A Possible New Way To Develop Safety Standards For Natural Perfumery Ingredients

Concern has been growing over the last few years that natural perfumery oils could be regulated out of existence because natural oils are complex mixtures of aroma chemicals and often contain chemicals that are limited by safety rules. A recent Perfumer & Flavorist article about a possible new way to safety test natural ingredients caught my eye, partly because of the parallels to current food and diet research.

In his article Will All of Our Flowers Be Gone?, Kim Bleimann (Chairman and Chief Executive Officer, Berjé Inc.) discusses whether we should test natural perfumery oils in their whole form rather than judging their safety by the levels of individual chemicals in them. For example, should we judge the safety of rose oil by tests conducted on the whole rose oil, or should we judge the safe limit for topical use by the maximum safe amount of each isolated chemical found in rose oil? We currently do the latter, but this article suggests that we should also investigate natural oils in their whole forms because some initial tests show that safe levels of whole oils may be higher than would be allowed if judged by the individual chemical components on their own.

This observation sounds similar to research in the food and diet arena, where whole plant foods have been found to be beneficial for all kinds of diseases, but supplements containing individual substances extracted from plants have not been nearly as effective as the whole plant food, and in some cases have even shown negative effects. Dr. Greger from Nutritionfacts.org has posted a number of videos on this topic, such as the benefit of whole turmeric vs curcumin supplements and the difference between beta carotene naturally found in food vs in supplement form. In the case of beta carotene, the isolated supplements seemed to increase cancer rates, whereas whole foods that contain beta carotene decrease cancer rates. The synergistic effects of all the substances in the foods seem to be important. The dose matters too: a much higher dose of an isolated component like beta carotene is possible in a pill than in whole foods, and more is not always better.

# Task item A:
List every specific substance named in the text on natural perfumery safety standards, whether an oil, a spice, or a compound.
# Task item B:
Render this sentence from the text on natural perfumery safety standards in French: "The synergistic effects of all the substances in the foods seem to be important."
# Task item C:
Proceed with the text on natural perfumery safety standards, picking up after its final sentence.
The stored items that follow are separate material and are not part of the text on natural perfumery safety standards.

Stored items:
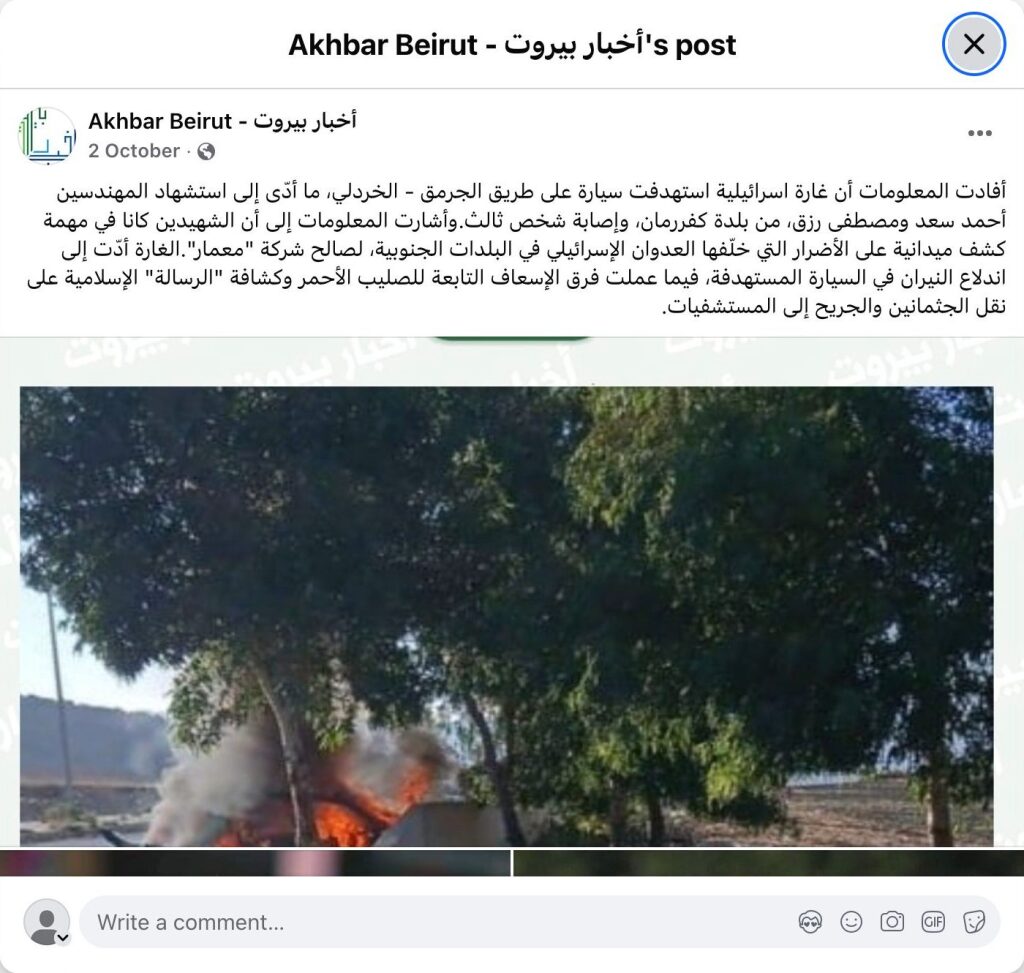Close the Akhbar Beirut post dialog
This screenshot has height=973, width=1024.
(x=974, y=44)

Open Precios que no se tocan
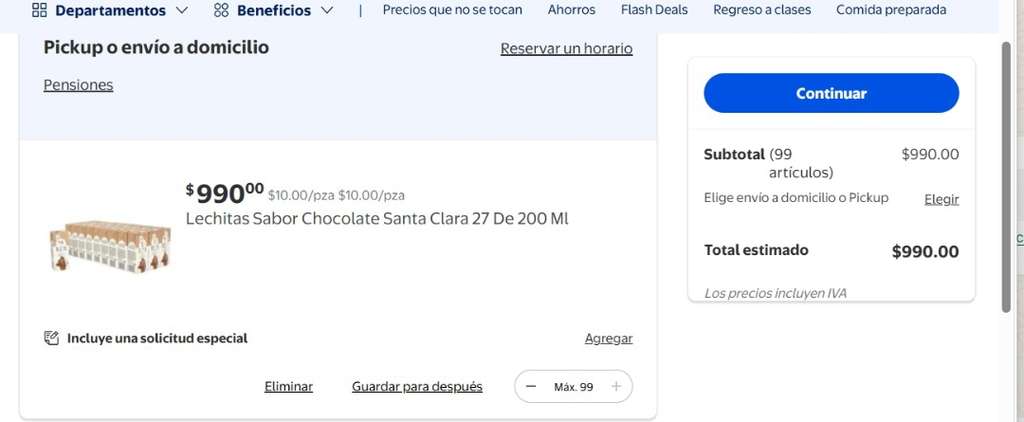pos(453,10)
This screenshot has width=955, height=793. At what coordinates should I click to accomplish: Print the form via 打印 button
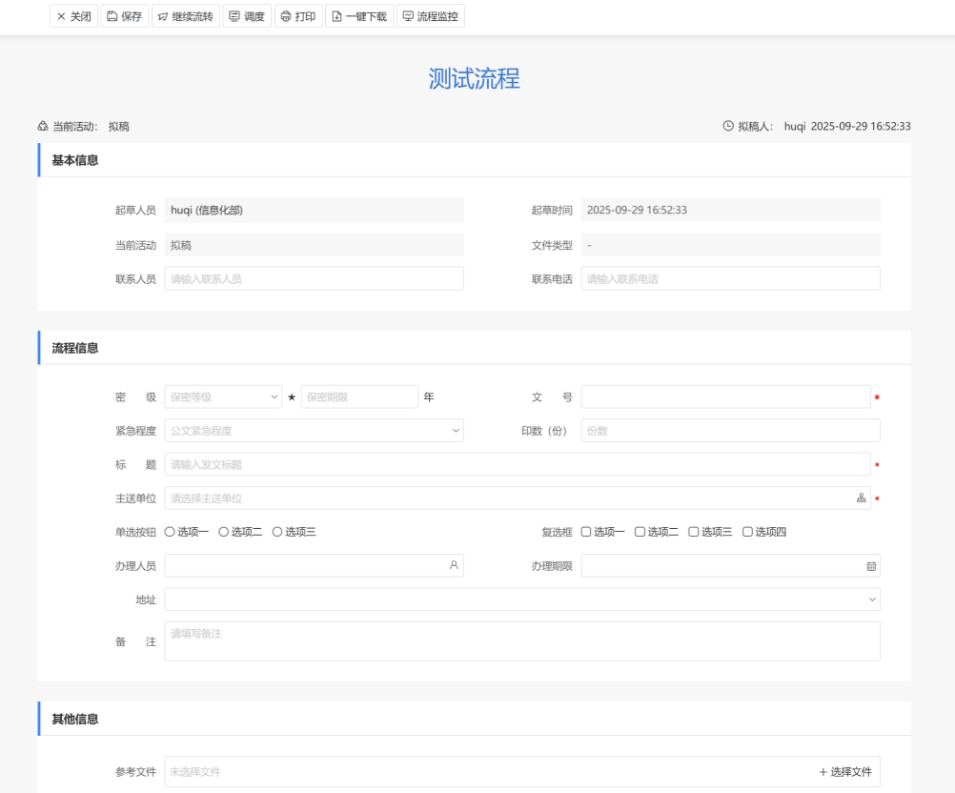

# Answer area A:
- Rose oil
- Turmeric
- Curcumin
- Beta carotene

# Answer area B:
Les effets synergiques de toutes les substances présentes dans les aliments semblent être importants.

# Answer area C:
It is hard to say how much this pattern seen in food research might apply to the topical use of plant oils in perfume, but the subject seems worthy of research, and Mr. Bleimann states that a number of natural perfumery oils are now being investigated in their whole forms. The results will be interesting. Until now, the main approach to saving natural perfumery oils has been to develop oils with less of the components of concern, for example creating rose oil with reduced methyl eugenol. Developing standards based not only on individual components but also factoring in research on natural oils in their whole form is another approach that could help preserve the use of natural perfumery ingredients.